Conversa com Masahiro Hosoda, diretor do filme “Dragon Ball Z: A Batalha dos Deuses”

Conversa com Masahiro Hosoda no canal: Yokoyama Kenji – Animator (08 de julho de 2021)

Parte 01: A animação chinesa já está no mesmo nível da animação japonesa?

Yokoyama: Olá. Sou Kenji Yokoyama, e sou um animador. Hoje, estamos aqui com Masahiro Hosoda, diretor e produtor de animação, para falar sobre o cenário atual da animação no Japão. Somos a “Omachi Production”, uma produtora de animação, e estamos gravando este vídeo. Muito obrigado pelo seu tempo.

Hosoda: É um prazer trabalhar contigo.

Yokoyama: Ele é o diretor do filme “Dragon Ball Z: A Batalha dos Deuses”. Que tipo de trabalho você faz atualmente?

Hosoda: Estou fazendo o storyboard do anime “One Piece” na Toei Animation.

Yokoyama: Sou sempre grato pela sua ajuda.

Hosoda: Trabalho na Toei Animation desde que comecei no ramo. E quando outras empresas me oferecem trabalho, eu aceito pelo tempo que posso dentro da minha agenda. Então, no momento, estou trabalhando em três ou quatro projetos ao mesmo tempo.

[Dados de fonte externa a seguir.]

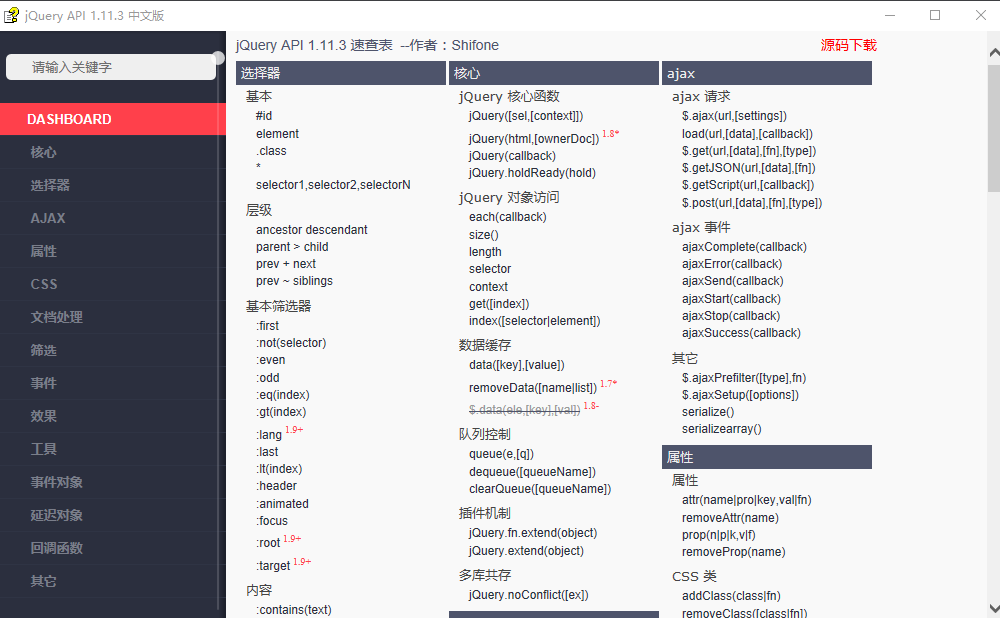Open the :first filter selector doc
1000x618 pixels.
267,325
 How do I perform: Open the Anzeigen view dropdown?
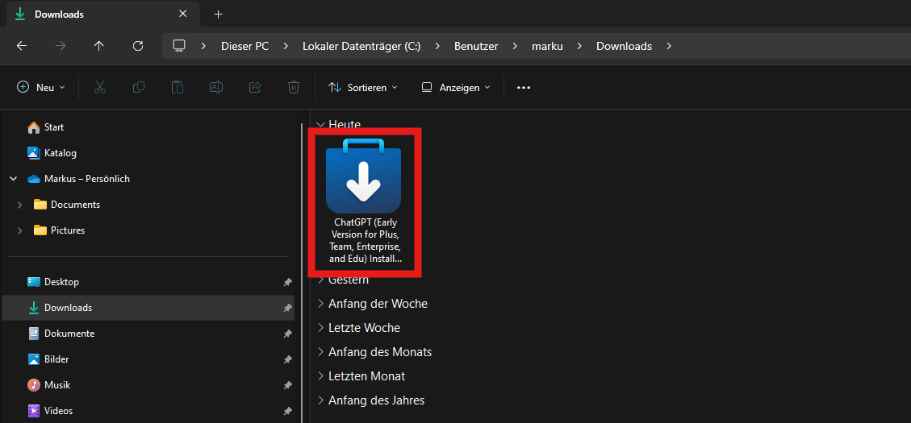coord(456,88)
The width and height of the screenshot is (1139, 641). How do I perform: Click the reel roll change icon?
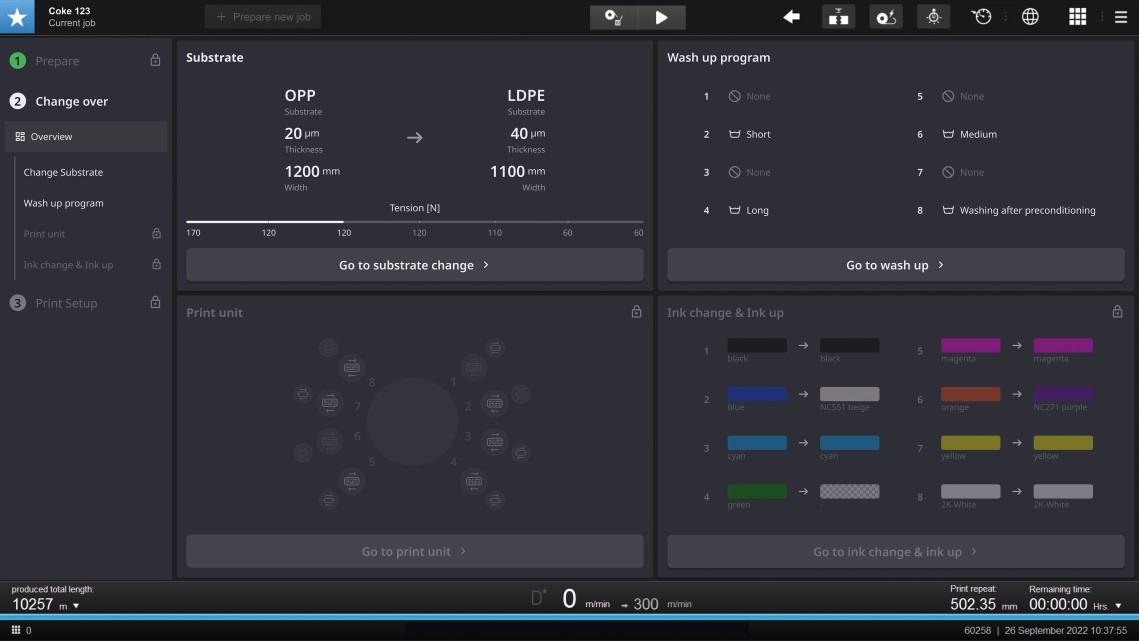pos(885,17)
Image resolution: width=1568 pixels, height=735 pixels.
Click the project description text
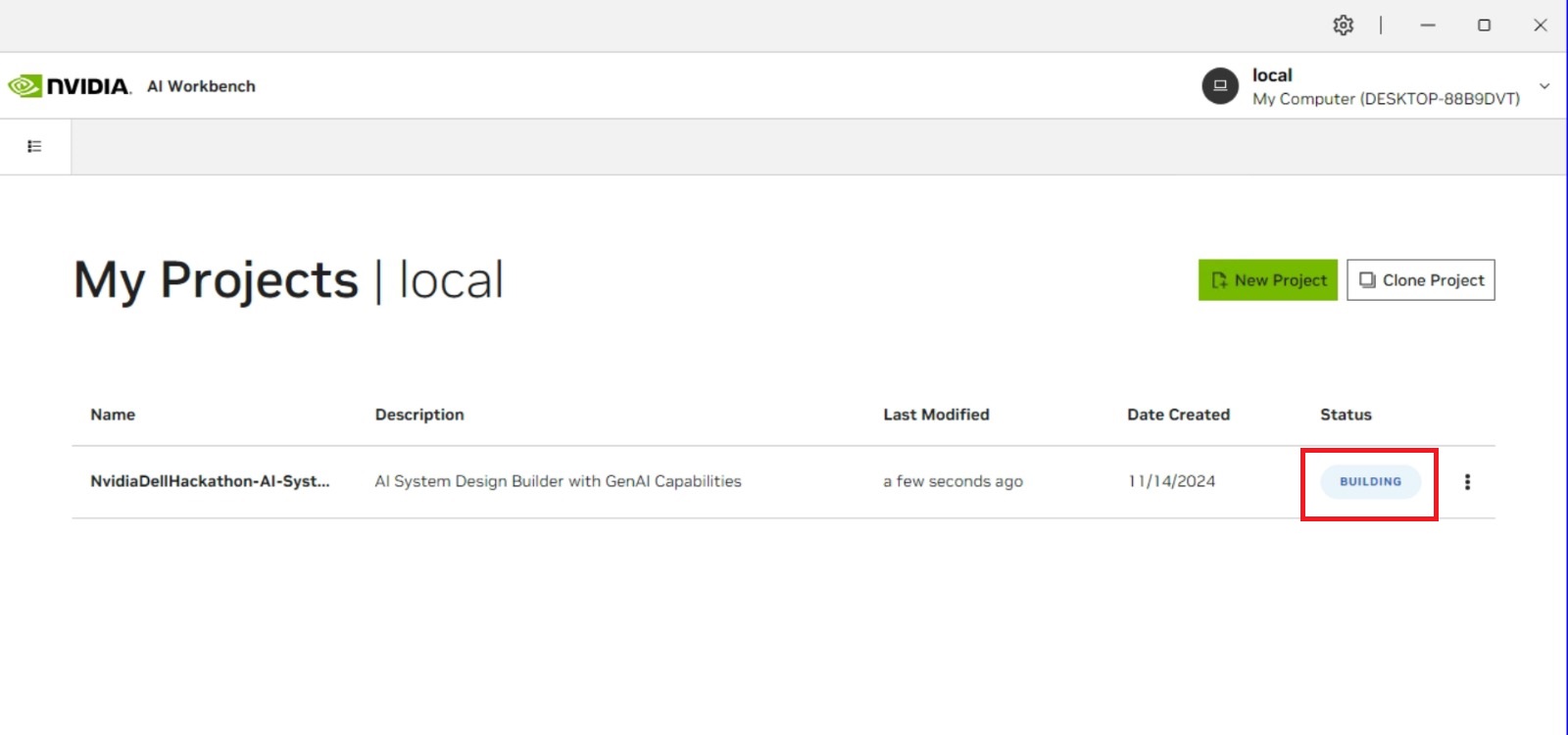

Yokoyama: Você está fazendo o storyboard de “One Piece”, mas está dirigindo alguma coisa agora?

Hosoda: Dirijo uma animação chinesa mais ou menos uma vez por ano.

Yokoyama: Onde podemos ver isso?

Hosoda: Não sei qual é o cronograma de distribuição na China a partir do Japão, então não sei quando e onde o anime em que trabalhei será exibido. A empresa chinesa Tencent também tem uma emissora no Japão, então você pode assistir aos trabalhos deles lá. Bem, nós apenas criamos, então deixamos a transmissão para o cliente.

Yokoyama: Já que você mencionou a China, preparei um tema chamado “Animação chinesa”, então deixe-me perguntar sobre isso.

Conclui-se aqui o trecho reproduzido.